H.R. 4248 would extend to September 30, 2008, VA’s authority to carry out the Homeless Providers Grant and Per Diem Program. Currently, authority for the program will expire on September 30, 2005. It would also authorize $100 million in appropriations for each of fiscal years 2005, 2006, 2007, and 2008. Currently, $75 million is authorized for fiscal year 2005.
VA strongly supports H.R. 4248. VA’s Homeless Providers Grant and Per Diem Program is a highly successful collaborative effort between VA and non-profit organizations and local and state government agencies to furnish needed outreach, supportive services, and transitional housing services to homeless veterans. Since the program was authorized in 1992, VA has obligated $76 million to the grant component of the program. These funds have resulted in the development of 6,400 transitional housing beds and 17 independent service centers and the purchase of 128 vans.
Similar success is found with the per diem component of the program. The most recent awards were used to support 1,583 beds in 80 programs. To date, under the per diem only program, 3,799 new beds are either operational or coming on-line.
Still, VA needs to continue working with its community partners to develop more transitional housing for homeless veterans across the country. VA estimates the cost associated with enactment of this proposal to be $8,956,672 above the currently authorized level for fiscal year 2005. We estimate that to ensure full funding for this program for fiscal years 2006, 2007, and 2008, we will require $91,698,224, $81,996,208, and $86,282,778, respectively. We therefore welcome the Committee’s proposal to increase the level of authorized appropriations for this program.
H.R. 3849 would permanently authorize VA’s program to provide counseling services and care for sexual trauma. Currently, VA’s authority for this program extends only through December 31, 2004.
VA strongly supports making this treatment authority permanent. The number of women veterans seeking VA counseling and treatment for military sexual trauma continues to increase at a substantial rate. Likewise, the number of women who serve in the Armed Forces, the Reserves, and the National Guard continues to grow. VA must therefore be able to provide needed sexual trauma counseling and related health care to these current and future veterans without any lapse in program authority. Enactment of H.R. 3849 would achieve that goal. VA estimates there would be no additional costs associated with enactment of this proposal.

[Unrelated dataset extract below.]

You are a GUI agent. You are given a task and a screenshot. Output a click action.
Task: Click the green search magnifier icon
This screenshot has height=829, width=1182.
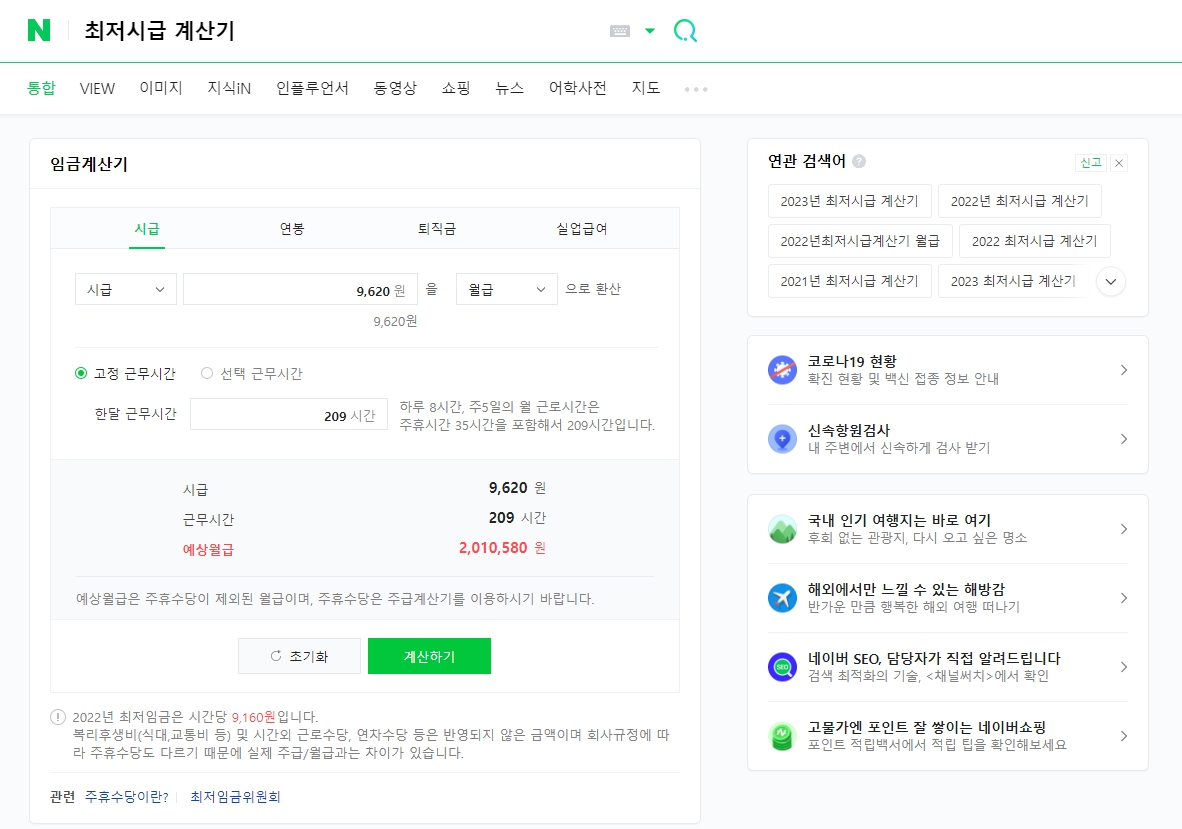tap(685, 31)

Mr. Chairman, we understand that the Committee will be working with the Senate Veterans’ Affairs Committee concerning VA’s proposed legislation to reform of VA’s Physicians and Dentists pay authority. VA very much appreciates the Committee’s interest in this very important subject. VA is in a critical situation with increasing needs of veterans for health care while our current pay system leaves us in a very non-competitive position for recruiting the physician and dentist staff we need today and into the future. The expense of contracting for necessary specialty care continues to increase.
We also request the committee to act on draft bills we forwarded to Congress that would provide for comparability pay for the Director of Nursing Programs, Nurse Executive Pay, and clarify the authority of the Secretary to promulgate regulations relating to title 38 employees’ conditions of employment, and to clarify the exclusion from coverage under general civil service laws of title 38 personnel laws and regulations. All of these proposals are important to the Department and its ability to better serve America’s veterans.
This concludes my prepared statement. I would be pleased to answer any questions you may have.